PROBLEM TO SOLVE
Write out all the material verbatim, line by line.

========================

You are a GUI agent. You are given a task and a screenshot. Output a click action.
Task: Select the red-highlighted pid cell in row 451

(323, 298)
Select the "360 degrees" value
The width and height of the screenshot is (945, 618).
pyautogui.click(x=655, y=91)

========================

ANSWER TO THIS TASK
You are a GUI agent. You are given a task and a screenshot. Output a click action.
Task: Select the red-highlighted pid cell in row 451

(323, 298)
Select the "360 degrees" value
The width and height of the screenshot is (945, 618).
pyautogui.click(x=655, y=91)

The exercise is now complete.